▶ _WHAT THE TASK ASKS_:
Your job is to set down the stretch of entries that opens with the line containing "Task: Select the wood material" and closes with the line containing "Viewport: 1324px width, 744px height.". Keep both end lines, copy each exactly, and add nothing.

#### STORED DATA ####

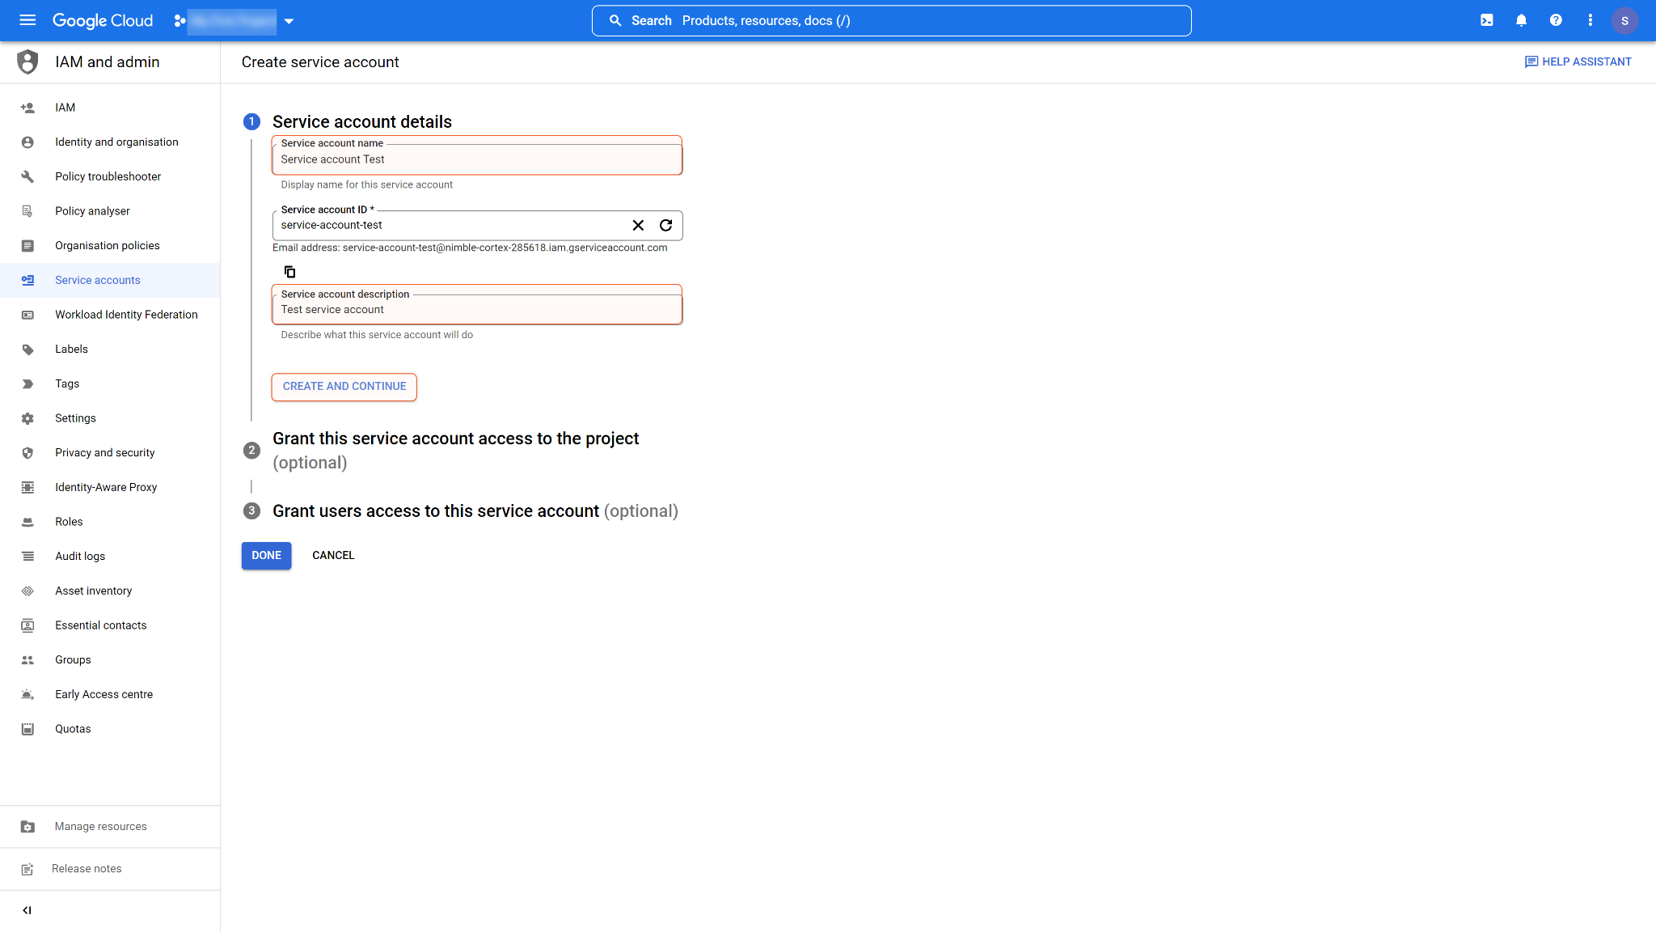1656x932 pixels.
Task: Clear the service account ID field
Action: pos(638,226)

####
#### STORED DATA ####

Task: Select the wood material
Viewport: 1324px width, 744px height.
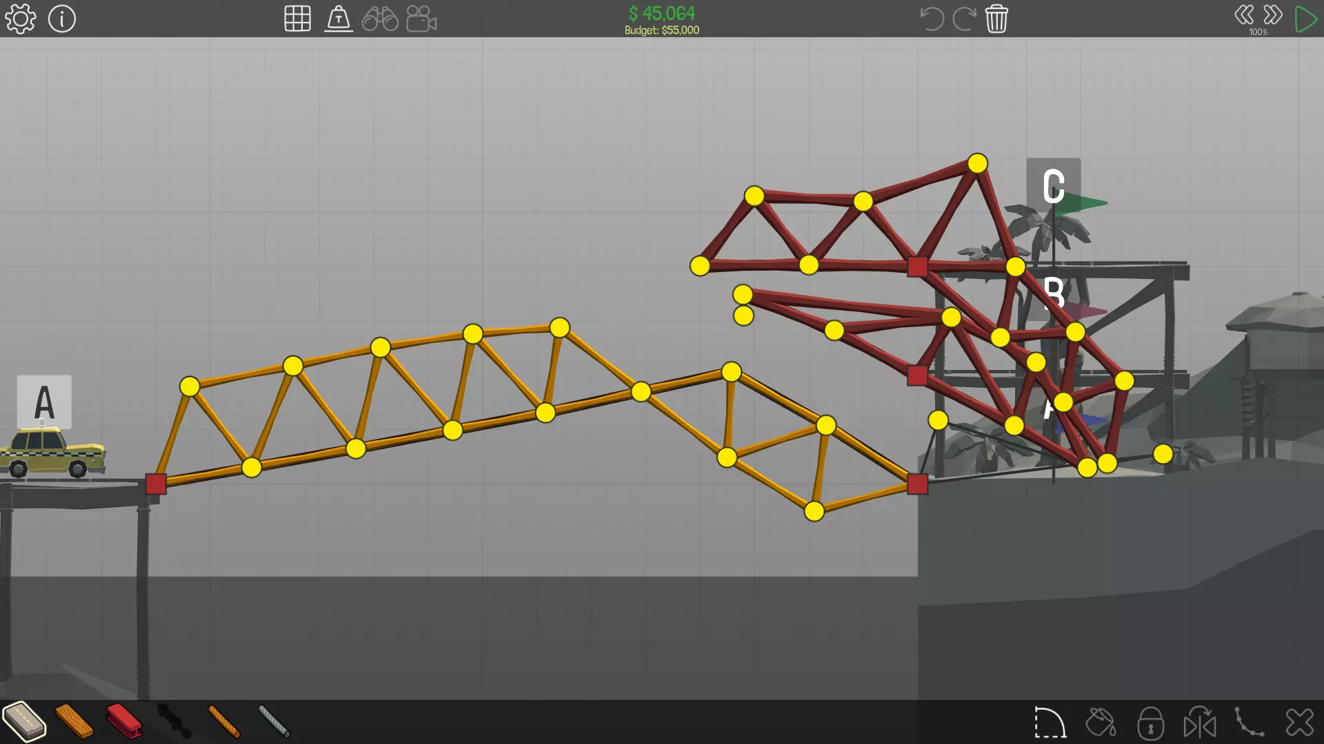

####
#### STORED DATA ####

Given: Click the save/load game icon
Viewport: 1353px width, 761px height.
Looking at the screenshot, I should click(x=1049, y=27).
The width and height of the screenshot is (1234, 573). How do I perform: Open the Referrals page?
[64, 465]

####

▶ _FINISHED TASK_:
Task: Select the wood material
Viewport: 1324px width, 744px height.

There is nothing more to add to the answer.